_Description of the task_.
Gather each line in the records that contains the string "icon" and copy it unchanged.

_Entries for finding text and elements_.
┌──
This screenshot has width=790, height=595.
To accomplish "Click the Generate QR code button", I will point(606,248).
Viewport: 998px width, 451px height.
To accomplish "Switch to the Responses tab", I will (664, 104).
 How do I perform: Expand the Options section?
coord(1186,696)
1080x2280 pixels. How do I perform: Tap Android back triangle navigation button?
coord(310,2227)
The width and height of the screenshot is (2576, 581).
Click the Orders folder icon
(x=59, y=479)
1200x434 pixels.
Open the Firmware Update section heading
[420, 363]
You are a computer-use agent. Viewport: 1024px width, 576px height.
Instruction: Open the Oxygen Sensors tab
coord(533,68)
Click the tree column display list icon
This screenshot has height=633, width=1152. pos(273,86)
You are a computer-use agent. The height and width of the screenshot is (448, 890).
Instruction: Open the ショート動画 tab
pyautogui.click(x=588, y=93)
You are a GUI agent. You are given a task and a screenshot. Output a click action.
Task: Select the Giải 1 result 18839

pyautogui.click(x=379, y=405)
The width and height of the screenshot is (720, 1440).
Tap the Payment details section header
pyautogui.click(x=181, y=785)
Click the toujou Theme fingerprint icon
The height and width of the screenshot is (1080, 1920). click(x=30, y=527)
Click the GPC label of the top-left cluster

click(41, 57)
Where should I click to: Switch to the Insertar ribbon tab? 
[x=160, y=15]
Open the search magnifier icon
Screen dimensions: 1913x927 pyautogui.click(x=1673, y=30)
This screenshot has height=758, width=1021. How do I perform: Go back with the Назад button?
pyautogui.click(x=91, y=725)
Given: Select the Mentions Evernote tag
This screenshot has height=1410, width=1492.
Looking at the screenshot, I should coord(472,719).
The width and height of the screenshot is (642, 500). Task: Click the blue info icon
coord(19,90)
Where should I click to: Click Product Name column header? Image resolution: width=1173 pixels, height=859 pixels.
└──
_Output below_.
Click the Orders folder icon
Click the tree column display list icon
Click the toujou Theme fingerprint icon
Open the search magnifier icon
The width and height of the screenshot is (642, 500). Task: Click the blue info icon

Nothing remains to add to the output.